Singapore: World’s Largest Small Country Part I

Singapore holds a very special place in my heart as the very first country I ever visited in Asia. It’s clean and beautiful and as a major economic hub, you find influence from nearly every country in Asia. Following the high of qualifying for PGA Tour China, Sarah and I hopped a flight to the world’s most densely populated country for what was originally supposed to be another tournament.

The last time I was in Singapore was to qualify for the Singapore Open, an event that took a few year hiatus and was scheduled to make its grand return with the addition of world #1 Jordan Speith this year. Plans were made to travel to Singapore for the qualifier but the qualifier was never held. This could be the only “Open” tournament I’ve heard of that wasn’t open at all. With the confidence soaring from my China performance, it was a bit disappointing not to have the opportunity to continue playing.

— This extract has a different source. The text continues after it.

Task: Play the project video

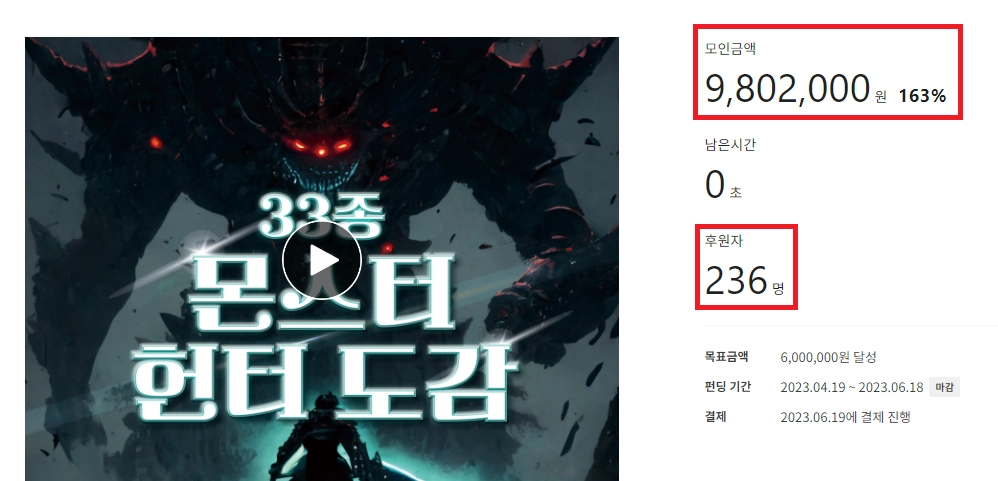Action: pyautogui.click(x=322, y=261)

Sometimes when you’re in a restaurant and you can’t decide what to order, the menu will offer a “tour” of the staple foods there; a plate including all the very best foods made. The “Tour of Italy” at Olive Garden for instance. For me, that is what Singapore is to Asia: a beautiful plate with the best parts of every country. So to be stuck here with no tournament to play was a fate I welcomed.

From the moment you land in Singapore, you are totally entrenched in the unique Singapore experience. Changi Airport is my favorite in the entire world. It’s an ultra-modern hub where you almost never have to wait in a line. In my experience, there are always so many people there to help at all times, check-ins happen quickly and I’ve been expedited through immigration and customs. The airport itself features a lot of restaurant and store options, as well as entertainment and media “caves”, workout facilities and a pool for long layovers. On this particular trip, a team of storm troopers guarded a life size X-Wing fighter from the film Star Wars, catching me off guard (pictured below). IMG_4842

The last time I was here, I stayed in the red light district as it was the only places I could afford in this pricey city. Since then, my cousin Jennie (who was awarded the brains in the family) landed an important tech job in Singapore and lives in a beautiful high-rise apartment building. Jennie was kind enough to have us stay with her for the week and serve as our local guide.

Any discussion of Singapore and Singaporeans likely begins and ends with food. This place has it all and it should all be tried. Roti prata: a crispy and flaky nann bread covered in beautifully redish/orange colored, spicy, rich curry. You can eat this for breakfast, lunch and dinner and be completely happy eating 3 or 4 prata at each sitting.  Dim sum: traditional Hong Kong and Chinese-style delights. Dumplings filled with sweet and salty oils surrounding delicious pork and beef. Keep the steaming baskets coming. And of course, chicken rice. You can’t discuss Singapore food without it’s most famous dish.

Chicken rice is so amazingly simple. Nothing fancy about it. It’s steamed or cooked chicken atop a mound of rice, which is cooked in the chicken juices. Chicken rice is served literally everywhere and while its altered very slightly from place to place (sometimes a few sliced veggies crown the chicken), it is always delicious and reliable. There are so many “must try” dishes in Singapore and most of them can be eaten in one convenient place.

Massive open air “Hawker Centers” await for true travelers and locals alike. Hundreds of vendors sell their specialties in these centers (which resemble massive school cafeterias). When I say specialties, I truly mean it. Vendors don’t offer a full menu of options. They typically offer 1-4 foods made quickly, well and inexpensively. Most meals cost a few bucks and in this city where nearly everything comes at great expense, eating costs little and provides the most enjoyment. With a drink and dessert, you can walk away completely full and extremely satisfied for five bucks.

Hawker centers were devised by the Singapore government as a way to bring street food vendors into convenient locations. Previously in Singapore, and as in most places in Asia I’ve visited, you can eat from food carts on the side of the street. Most of the food off street carts is made and served before your eyes so you’re able to determine whether it’s something you even want to eat. What I mean by this is while most street food is quite tasty and safe, I’ve had some sketchy experiences that I wouldn’t want to relive. Hawker Centers were a way for the government to regulate street food, providing customers more sanitary meals and giving cooks the centrality, the water, gas and electricity they needed to make more, higher quality food. All of this is to say hawker centers are where you should eat the majority of your meals in Singapore.

Singaporeans highly value their food and Hawker Centers. Every Singaporean has their own opinion on the best Hawker Centers and the best dishes there. Who serves the best chicken rice can turn into a full blown, never-ending debate. The people of Singapore are passionate about their unique food offerings and want travelers to leave with a similar feeling. I honestly would say that you could make an entire trip designed around food tours here.

In coming posts devoted to Singapore, I’ll expand the discussion of traveling around Singapore focusing on culture, architecture and Asia’s most difficult golf course: the World Classic course at Laguna National.